On April 5, UF/IFAS planted the hemp seeds and began testing with material in preparation for field trials.
Preliminary assessment, including risk mitigation and economic impact analysis, and cropping systems must be established before commercialization to support the future sustainability of the crop. Through the Hemp Pilot Project, UF/IFAS aims to identify the best hemp varieties for the region as well as best measures for growing and reproduction, considering Florida’s diverse environment and agronomic conditions. The project also aims to identify how existing farming equipment and operations can adapt to assist in hemp production.
To that effect, Green Point Research also seeded the endowment with UF/IFAS through the Hemp Industries Association of Florida with a donation of $30,000, in addition to the aforementioned genetic material contribution. Green Point Research aims to help conduct a full life-cycle analysis of the hemp plant in Florida, including indoor cloning, propagation, and growth studies, as well as high-CBD field trials.
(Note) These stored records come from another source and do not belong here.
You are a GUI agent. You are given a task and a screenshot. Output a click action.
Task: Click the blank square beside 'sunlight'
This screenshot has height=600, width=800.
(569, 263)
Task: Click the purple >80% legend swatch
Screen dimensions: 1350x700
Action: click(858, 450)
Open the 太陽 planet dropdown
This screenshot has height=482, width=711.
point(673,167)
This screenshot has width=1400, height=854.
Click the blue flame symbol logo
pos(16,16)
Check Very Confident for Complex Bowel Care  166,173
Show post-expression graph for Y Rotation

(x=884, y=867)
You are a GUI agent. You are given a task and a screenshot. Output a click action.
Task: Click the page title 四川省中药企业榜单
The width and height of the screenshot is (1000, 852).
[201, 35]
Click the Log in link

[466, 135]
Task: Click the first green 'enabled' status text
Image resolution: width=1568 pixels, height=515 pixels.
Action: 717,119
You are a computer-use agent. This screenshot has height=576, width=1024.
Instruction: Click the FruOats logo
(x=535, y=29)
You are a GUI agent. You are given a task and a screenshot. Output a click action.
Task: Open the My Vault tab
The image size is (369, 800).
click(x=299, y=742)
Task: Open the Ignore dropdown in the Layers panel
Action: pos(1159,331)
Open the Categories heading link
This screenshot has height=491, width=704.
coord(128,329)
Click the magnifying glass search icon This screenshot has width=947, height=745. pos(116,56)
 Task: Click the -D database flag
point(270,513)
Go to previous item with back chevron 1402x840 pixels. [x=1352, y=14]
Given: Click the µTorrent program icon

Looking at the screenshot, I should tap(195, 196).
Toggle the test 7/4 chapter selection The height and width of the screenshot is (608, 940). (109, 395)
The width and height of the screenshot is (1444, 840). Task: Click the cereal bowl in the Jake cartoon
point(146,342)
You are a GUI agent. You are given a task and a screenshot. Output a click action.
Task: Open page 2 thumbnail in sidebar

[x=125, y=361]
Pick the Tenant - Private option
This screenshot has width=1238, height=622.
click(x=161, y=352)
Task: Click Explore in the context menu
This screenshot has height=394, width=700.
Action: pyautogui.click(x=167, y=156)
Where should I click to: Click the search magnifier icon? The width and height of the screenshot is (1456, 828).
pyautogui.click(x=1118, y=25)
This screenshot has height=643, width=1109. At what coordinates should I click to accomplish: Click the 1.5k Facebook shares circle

“We are grateful for the plant material from Green Point Research and the contribution to the endowment,” said Zach Brym, assistant professor of agronomy and UF/IFAS hemp project director. “The pilot project needs continued industry support in order to be successful.”
It is still illegal to grow hemp in Florida, with exceptions only granted to the state’s two land-grant universities, UF, and Florida A&M University. UF/IFAS obtained hemp permits to import Green Point Research hemp materials and to participate in cultivation and research.
Green Point Research and UF/IFAS’s Hemp Pilot Project had been under negotiations for the past year and was ultimately made possible by the passing of the 2018 Farm Bill, which created a state program to administer and oversee hemp production for industrial (non-drug) use.
Hemp has numerous industrial uses, including paper, textiles, biodegradable plastics, construction, food and fuel.
Field trials are set to begin in May.